YOUR INSTRUCTIONS
Rewrite the rows from the line with "Task: Disable the Изученные слова toggle" through the end of the rows as a Markdown table with the columns No. and Line, giving each line a number and its text. Skip blank lines and leave the pictures out.

Rows of pointing data
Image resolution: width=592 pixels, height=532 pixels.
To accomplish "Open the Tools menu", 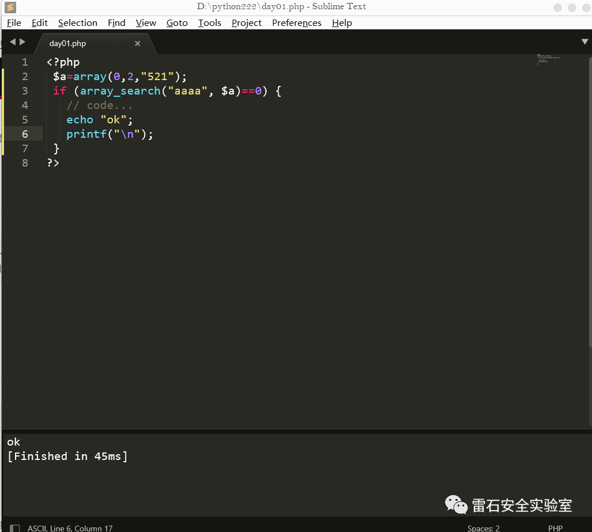I will point(209,23).
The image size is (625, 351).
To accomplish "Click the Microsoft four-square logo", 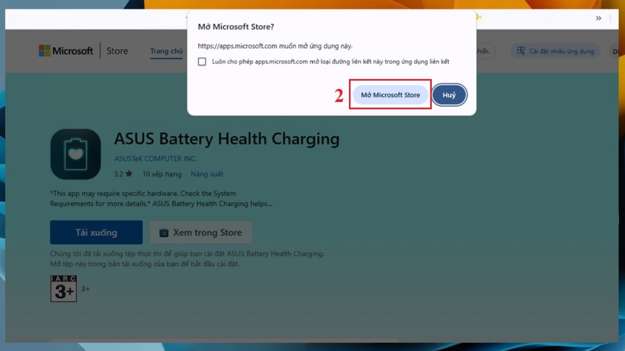I will (x=44, y=50).
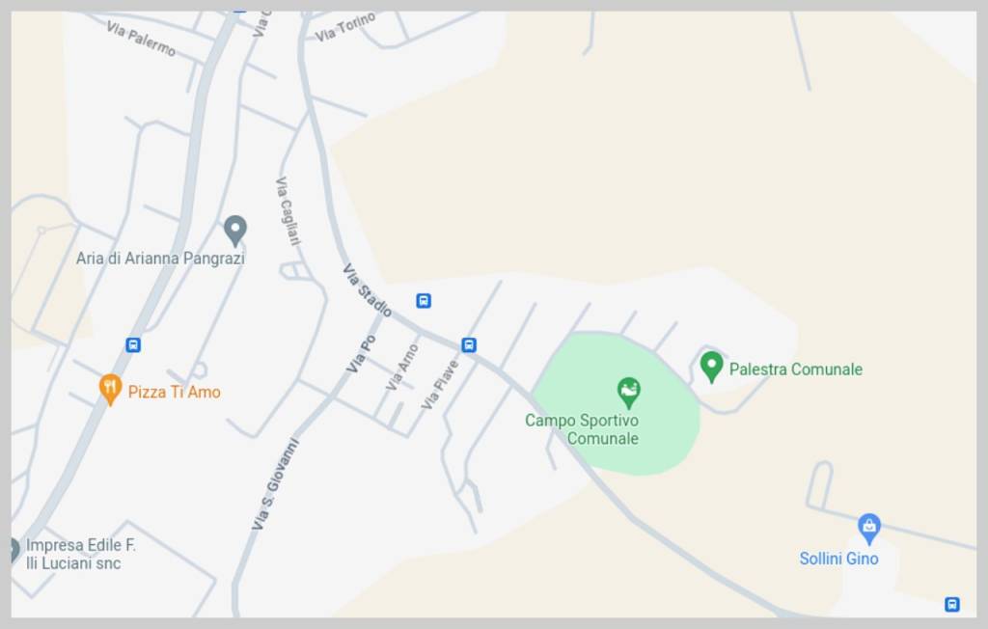Image resolution: width=988 pixels, height=629 pixels.
Task: Select the Aria di Arianna Pangrazi label
Action: (x=161, y=259)

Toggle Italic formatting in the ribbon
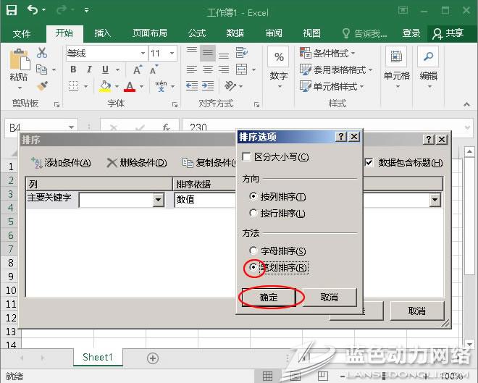89,70
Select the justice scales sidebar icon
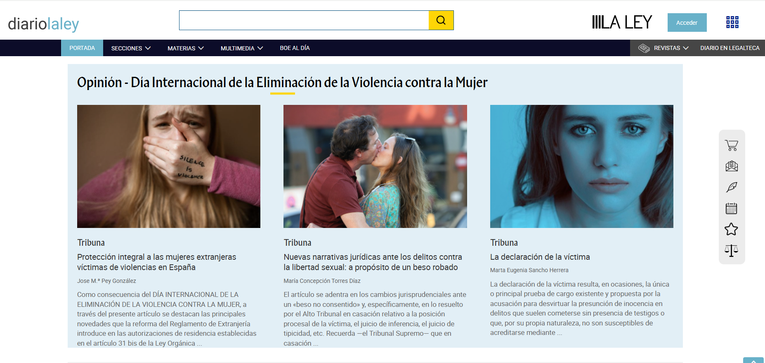The height and width of the screenshot is (363, 765). 731,251
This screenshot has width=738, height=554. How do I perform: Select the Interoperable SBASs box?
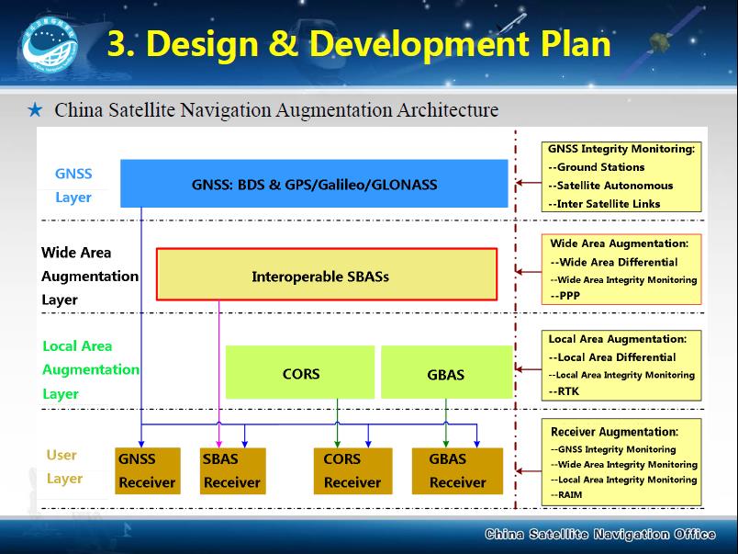[x=326, y=275]
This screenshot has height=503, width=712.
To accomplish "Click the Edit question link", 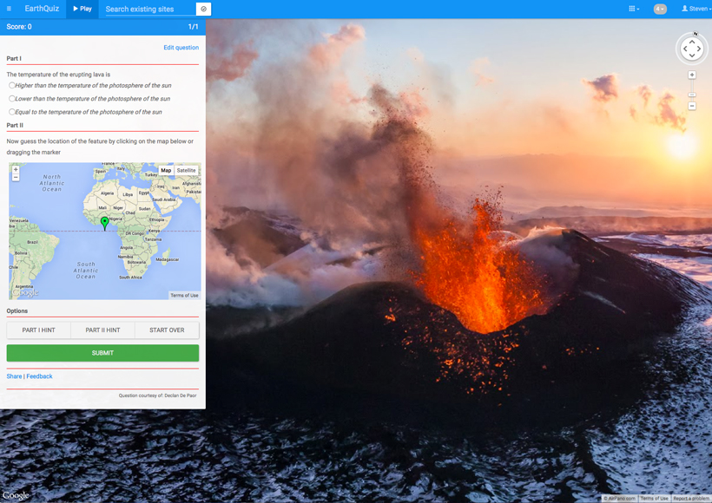I will click(181, 48).
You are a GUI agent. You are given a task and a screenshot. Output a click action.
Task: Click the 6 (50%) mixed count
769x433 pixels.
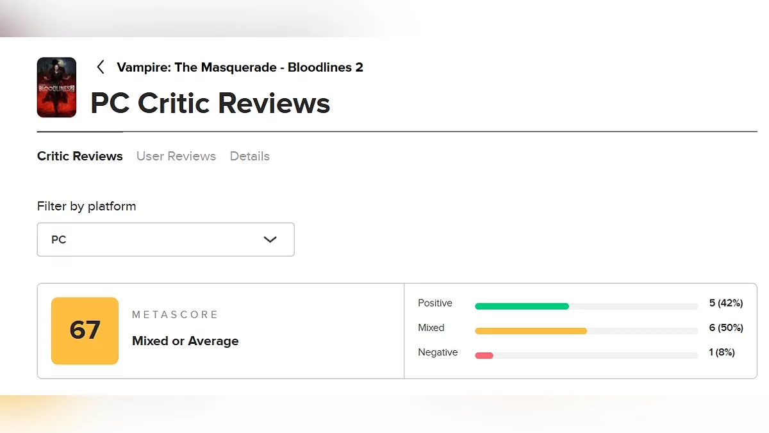pos(726,328)
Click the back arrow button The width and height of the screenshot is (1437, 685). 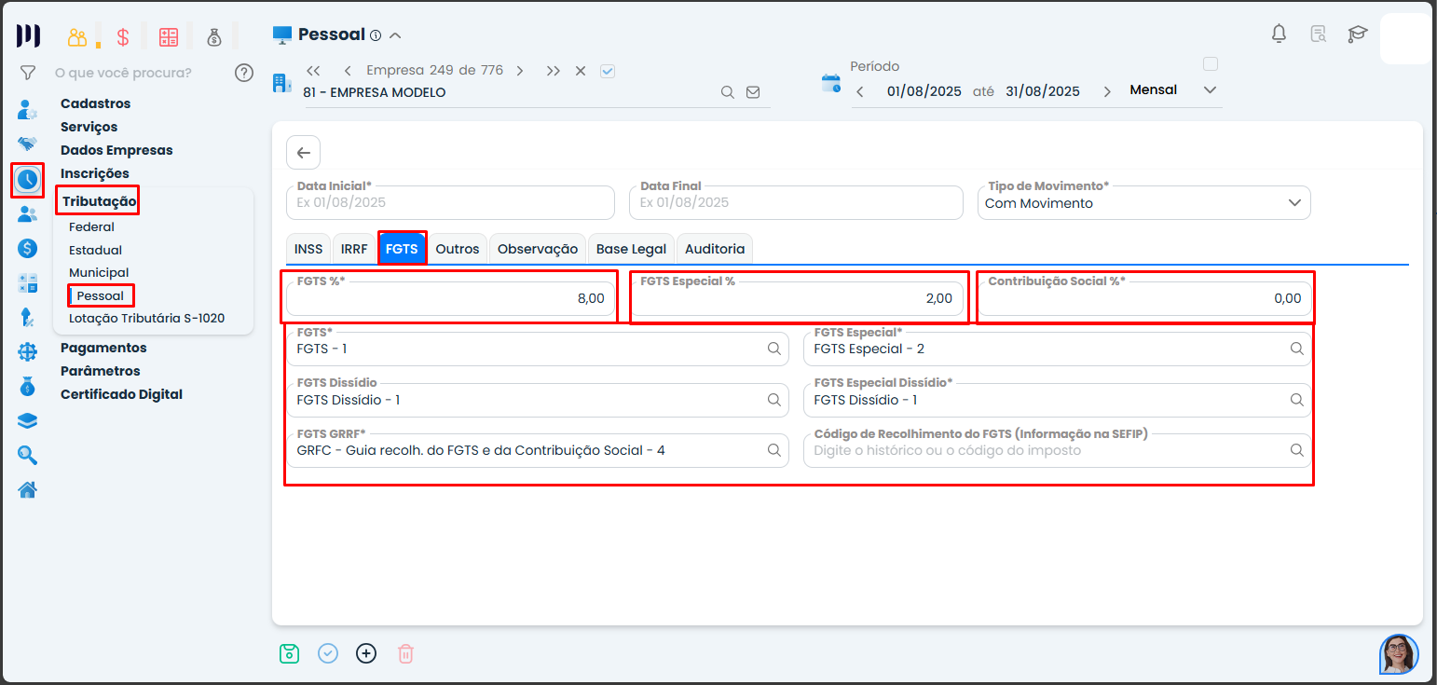[x=303, y=153]
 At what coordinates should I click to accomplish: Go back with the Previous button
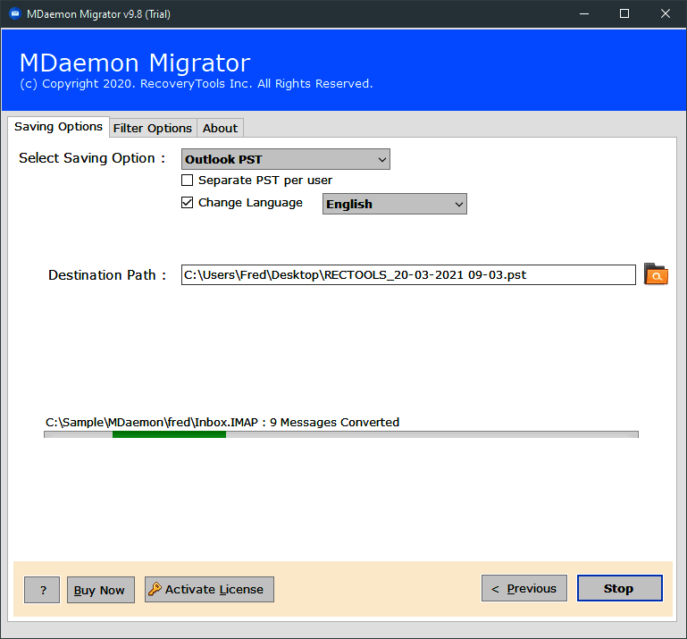(524, 588)
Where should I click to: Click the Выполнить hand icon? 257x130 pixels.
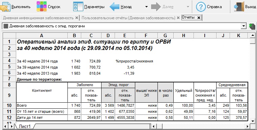pos(5,6)
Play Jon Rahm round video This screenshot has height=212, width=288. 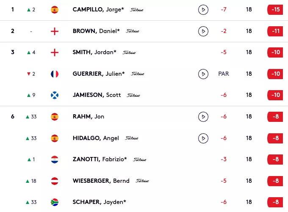[x=203, y=117]
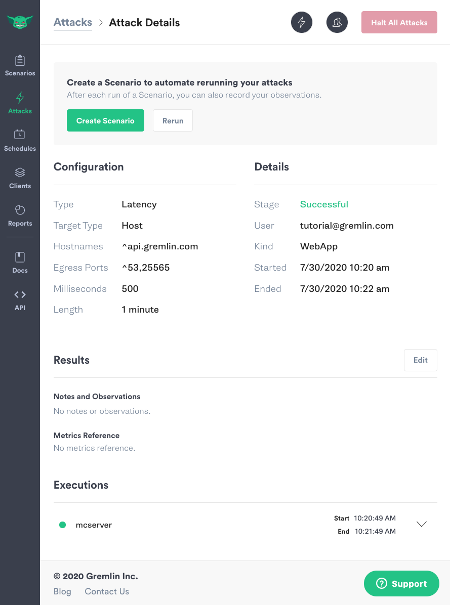Click Halt All Attacks button
450x605 pixels.
click(399, 22)
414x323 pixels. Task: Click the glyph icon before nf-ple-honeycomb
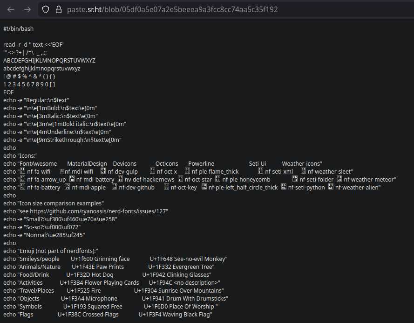click(x=217, y=180)
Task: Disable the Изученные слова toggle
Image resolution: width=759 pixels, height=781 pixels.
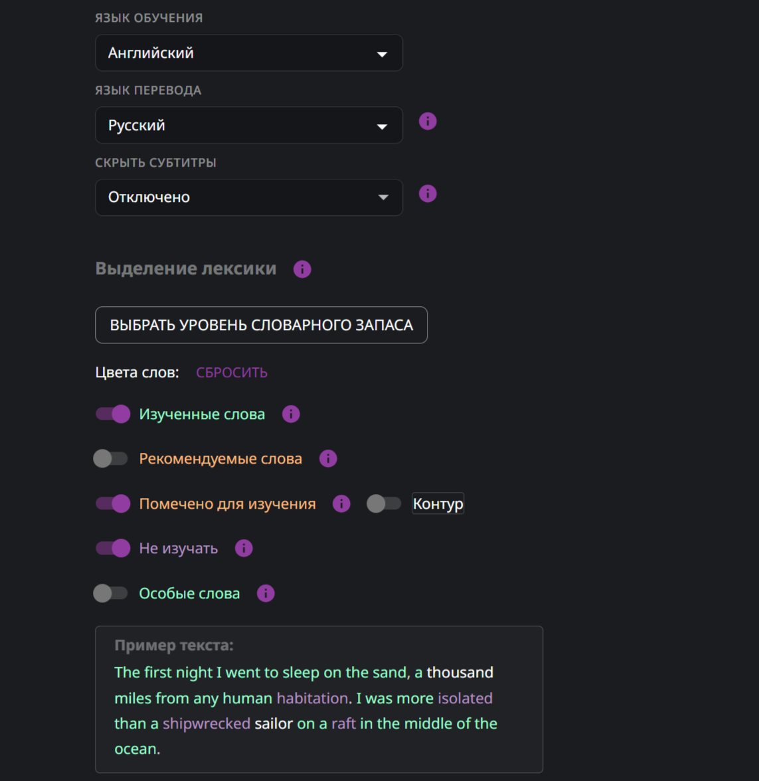Action: 113,414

COMPLETE ANSWER
| No. | Line |
|---|---|
| 1 | Task: Disable the Изученные слова toggle |
| 2 | Image resolution: width=759 pixels, height=781 pixels. |
| 3 | Action: 113,414 |